*** Block opens ***

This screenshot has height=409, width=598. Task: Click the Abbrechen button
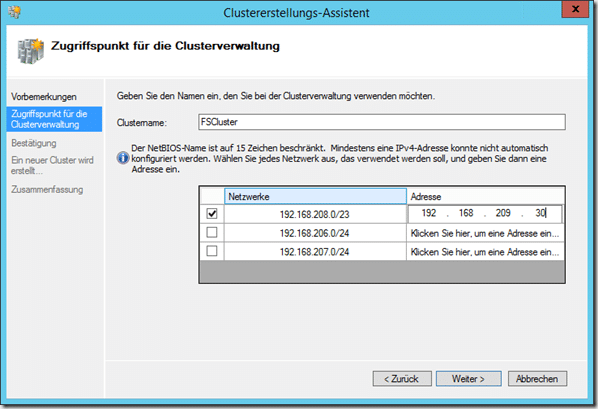click(x=537, y=379)
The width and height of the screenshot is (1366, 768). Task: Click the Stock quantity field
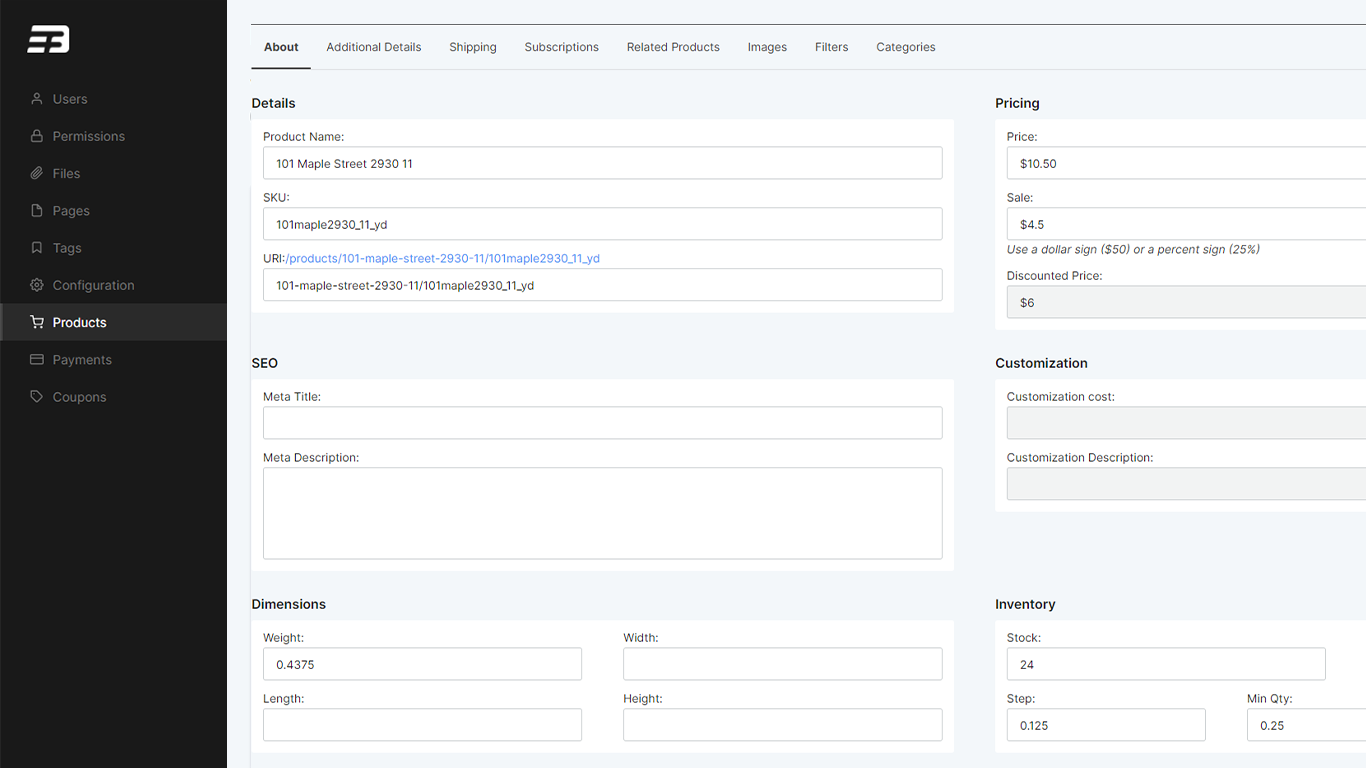pyautogui.click(x=1165, y=664)
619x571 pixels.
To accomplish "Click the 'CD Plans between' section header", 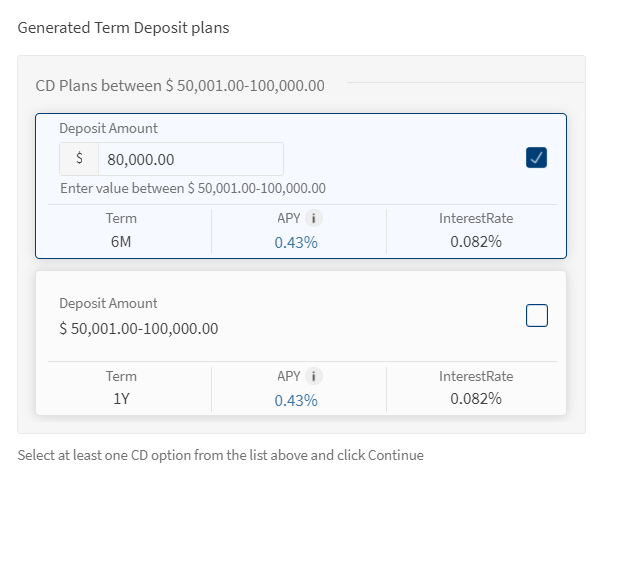I will click(180, 85).
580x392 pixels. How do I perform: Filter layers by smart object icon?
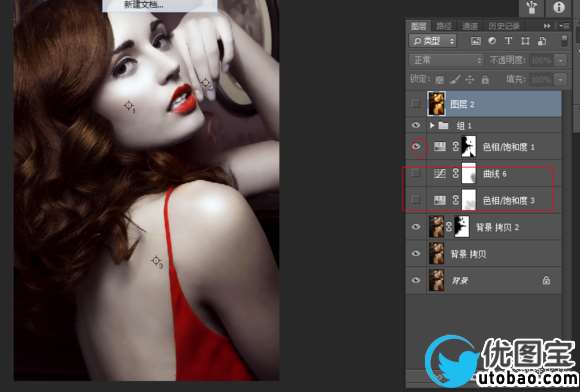click(542, 41)
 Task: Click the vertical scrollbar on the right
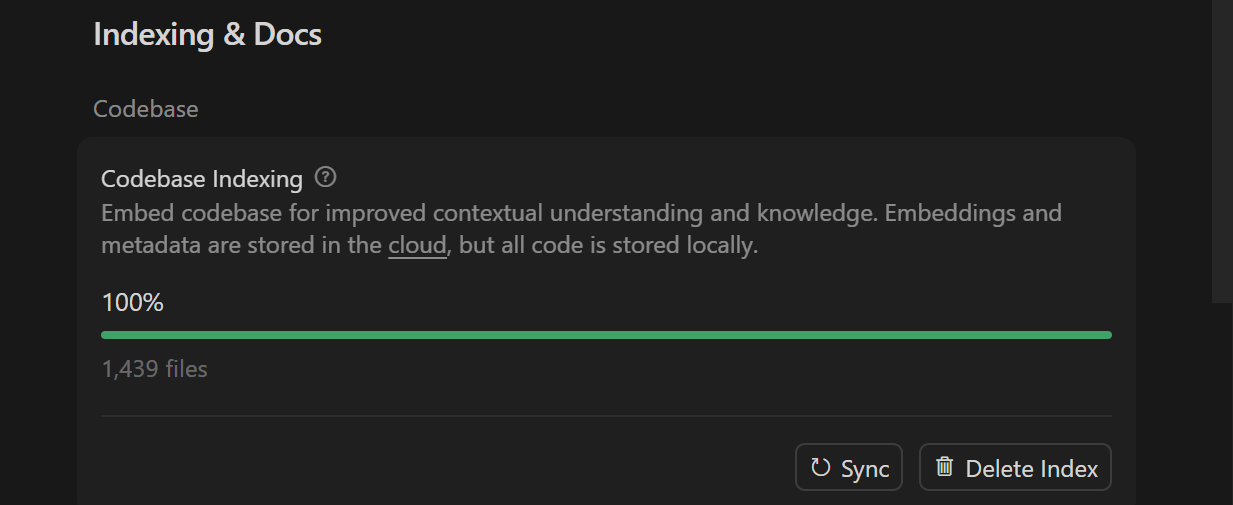(x=1222, y=150)
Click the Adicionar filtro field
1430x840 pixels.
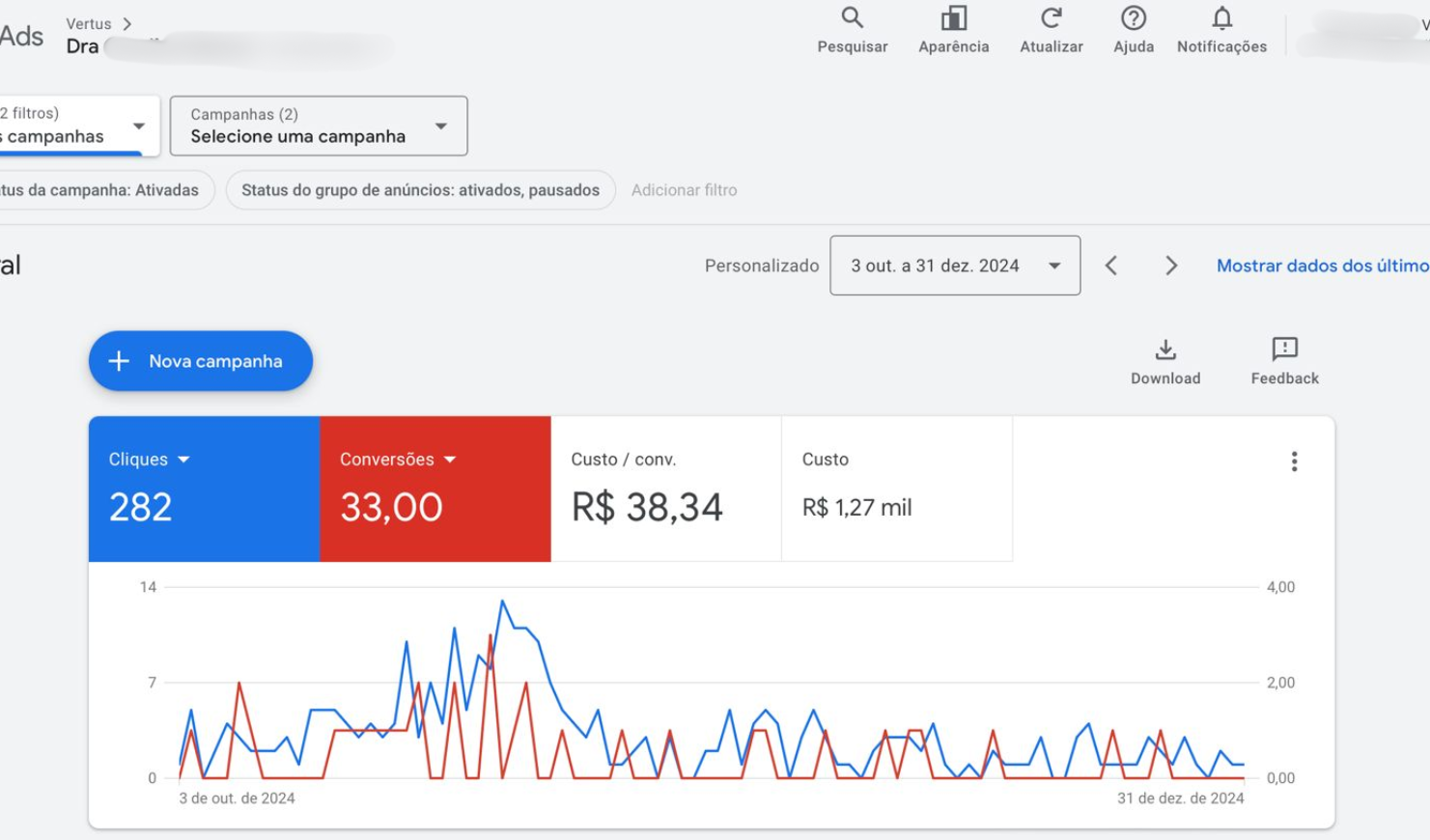tap(684, 190)
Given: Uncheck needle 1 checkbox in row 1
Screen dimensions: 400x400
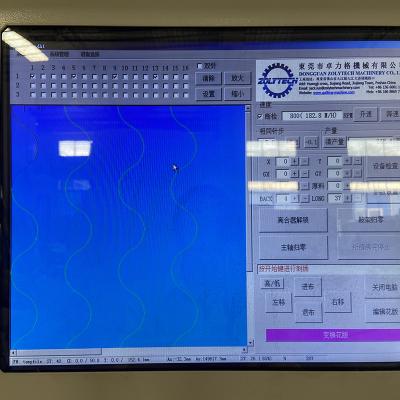Looking at the screenshot, I should (32, 76).
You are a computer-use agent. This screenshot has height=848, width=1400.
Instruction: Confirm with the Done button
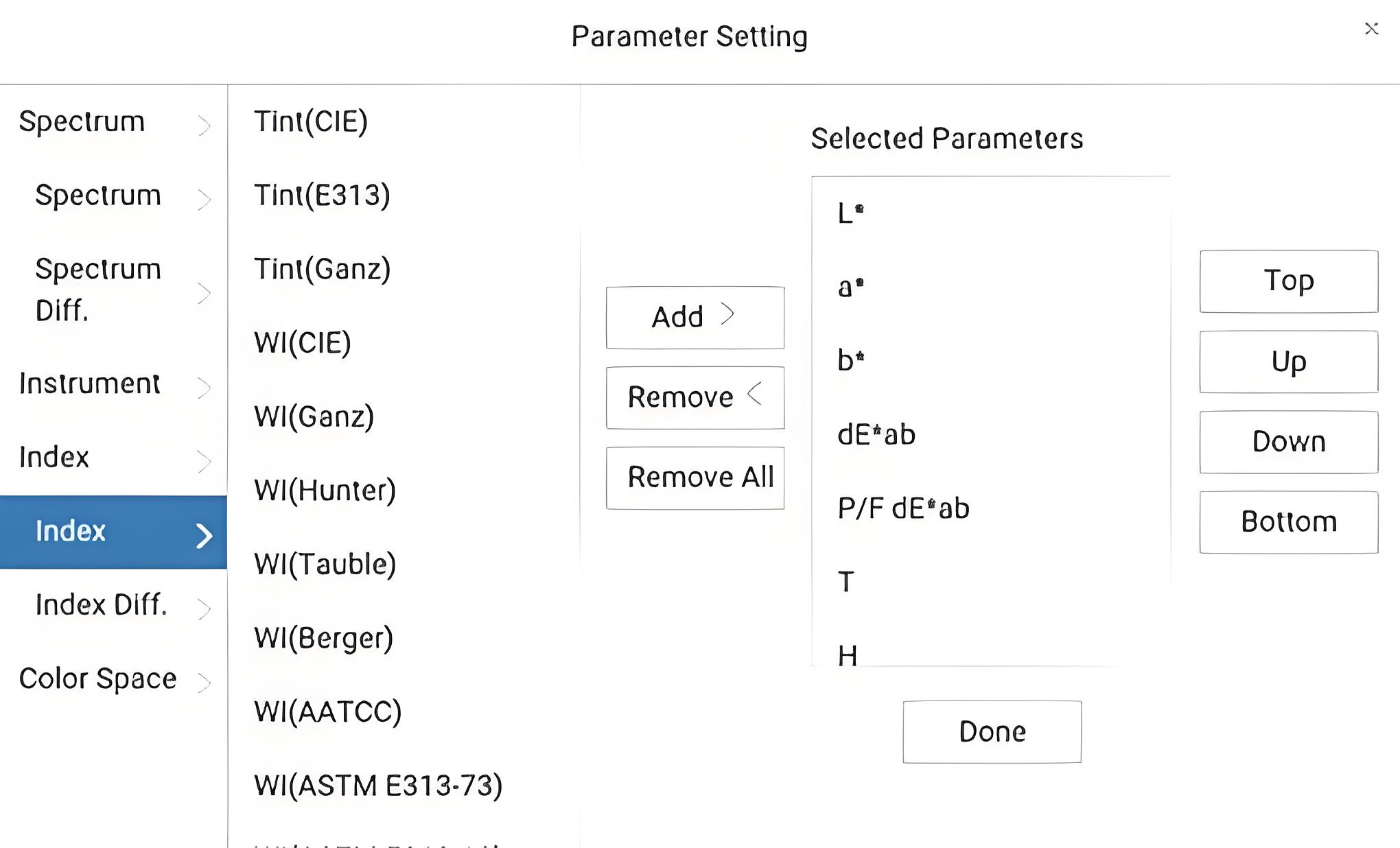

*** Block closes ***

*Work task*
Set down, in exact form, only the lines that start at the one containing "Task: Click the vertical" and finish at the last line of the material; pictures do not go in.

*Response below*
 Task: Click the vertical scrollbar on the right
(x=1222, y=150)
Click the Adicionar filtro field
1430x840 pixels.
tap(684, 190)
Given: Uncheck needle 1 checkbox in row 1
Screen dimensions: 400x400
Looking at the screenshot, I should (32, 76).
You are a computer-use agent. This screenshot has height=848, width=1400.
Instruction: Confirm with the Done button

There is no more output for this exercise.